SAVANNAH, GA (WTOC) - The growing opioid epidemic touches every state, and it's a growing problem in Chatham County, Georgia. The youngest victims are babies born addicted to drugs.
They're small, they're precious, and the neonatal intensive care unit – or NICU – at Memorial Health sees a growing number of babies born with withdrawal symptoms following exposure to drugs.
Dr. Brad Buckler is the medical director of Memorial's NICU.
"We're probably looking at probably somewhere between 50 and 75 babies that we take care of on a yearly basis that would have what we call neonatal abstinence syndrome (NAS)," Dr. Buckler said.
NAS applies to babies born addicted to drugs. The numbers are on the rise nationwide.

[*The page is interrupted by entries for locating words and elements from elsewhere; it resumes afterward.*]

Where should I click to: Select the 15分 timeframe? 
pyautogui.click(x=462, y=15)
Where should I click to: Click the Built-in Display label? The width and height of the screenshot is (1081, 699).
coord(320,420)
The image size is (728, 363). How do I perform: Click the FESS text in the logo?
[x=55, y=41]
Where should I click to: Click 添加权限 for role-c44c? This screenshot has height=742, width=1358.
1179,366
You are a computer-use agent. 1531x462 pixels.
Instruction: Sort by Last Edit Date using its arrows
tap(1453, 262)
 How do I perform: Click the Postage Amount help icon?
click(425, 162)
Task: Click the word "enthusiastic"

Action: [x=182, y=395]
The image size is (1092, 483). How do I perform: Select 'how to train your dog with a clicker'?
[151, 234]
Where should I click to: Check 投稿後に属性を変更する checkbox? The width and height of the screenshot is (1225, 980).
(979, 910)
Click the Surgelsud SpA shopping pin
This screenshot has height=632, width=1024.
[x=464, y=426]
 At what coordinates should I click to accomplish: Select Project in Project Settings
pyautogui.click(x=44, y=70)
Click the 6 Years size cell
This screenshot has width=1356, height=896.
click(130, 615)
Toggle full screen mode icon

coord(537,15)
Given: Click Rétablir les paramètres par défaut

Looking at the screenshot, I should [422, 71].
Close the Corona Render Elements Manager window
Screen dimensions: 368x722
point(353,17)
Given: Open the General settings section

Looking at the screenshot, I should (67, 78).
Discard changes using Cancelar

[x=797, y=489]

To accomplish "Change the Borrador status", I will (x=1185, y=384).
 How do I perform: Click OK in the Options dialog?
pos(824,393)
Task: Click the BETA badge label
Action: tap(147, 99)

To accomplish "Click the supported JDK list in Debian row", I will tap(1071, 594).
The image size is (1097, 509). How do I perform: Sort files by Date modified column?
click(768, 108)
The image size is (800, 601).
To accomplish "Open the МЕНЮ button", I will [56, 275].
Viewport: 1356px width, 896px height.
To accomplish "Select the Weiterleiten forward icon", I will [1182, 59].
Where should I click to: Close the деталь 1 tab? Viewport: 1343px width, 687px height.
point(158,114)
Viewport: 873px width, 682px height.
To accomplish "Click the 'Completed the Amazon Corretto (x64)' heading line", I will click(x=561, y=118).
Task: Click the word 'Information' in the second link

According to the Georgia Department of Health, rural communities have a higher rate of NAS births. Southeast Georgia lit up the chart when they analyzed 2016 documents. Chatham County and Cobb County had the highest numbers of confirmed NAS cases in 2016. Buckler said the newborns' conditions can be heartbreaking.
"If they are withdrawing from drugs, the problems that they have is maintaining their temperature and tolerating their feeds. Their gastrointestinal tract is upset so they can have diarrhea. They can have sneezing. They can have problems maintaining their normal environment. They came into that situation through no fault of their own and so that is very difficult to take care of. From my standpoint, the one thing that we do not do is we don't judge the moms in those situations," Buckler said.
Keep in mind, the mothers of these fragile children are often on prescription painkillers, but other times they're using illegal drugs. In October of 2017, WTOC showed you body camera video of Savannah Police Sgt. Alicia McLemore administering Narcan to a pregnant woman who overdosed on drugs.
The topic of mothers and drug-addicted babies is so sensitive, that WTOC reached out to Memorial Health and several other organizations and nonprofits to request an interview with a mother of a NAS baby, more than 20 women declined.
WTOC was able to speak with a woman who treats many mothers struggling with drug addiction. Dr. Kris Falcon works at the Assisted Recovery Center of Georgia and said the center is seeing an increased number of young mothers addicted to drugs.
"As they discuss that they not only have a child but that they used [drugs] while they were carrying that child in the womb. Guilt, shame, depression kicks in where they want to shut down and not even discuss the topic," Falcon said.
Though for some mothers, a baby is all the motivation they need to commit to getting help.
"We see some mothers who genuinely are concerned about their child in their womb and they want their child to come out a great birth weight and able to have the longevity of happiness as they grow up," Falcon said.
Buckler said neonatal abstinence syndrome is preventable and that requires deliberate care.
"We want to take care of moms prior to them having NAS, so that we can get them help, like I said before they even get pregnant so that once they become pregnant there is not a drug problem whether it be prescription drugs or illicit drugs," Buckler said.
In addition to getting the newborn the best medical care possible, treatment of the mother is often a long road to recovery.
"We're trying to heal them emotionally, psychologically, but we also have to teach them how to be open, honest and direct with family members and their children," Falcon said.
You may be wondering if there is anything you can do to help. Doctors at Memorial said they need more volunteers to hold and rock the babies so they can experience a loving touch while family members are at work.
Memorial officials said their primary concern is the health and wellness of the child and that authorities decide whether a state agency needs to get involved depending on the level of health complications the child suffers from drugs. While some women are on low-level drugs for pain and under the care of a physician, others are using illegal drugs and in fact, the child may be turned over to a family member or state agency better suited to take care of the child.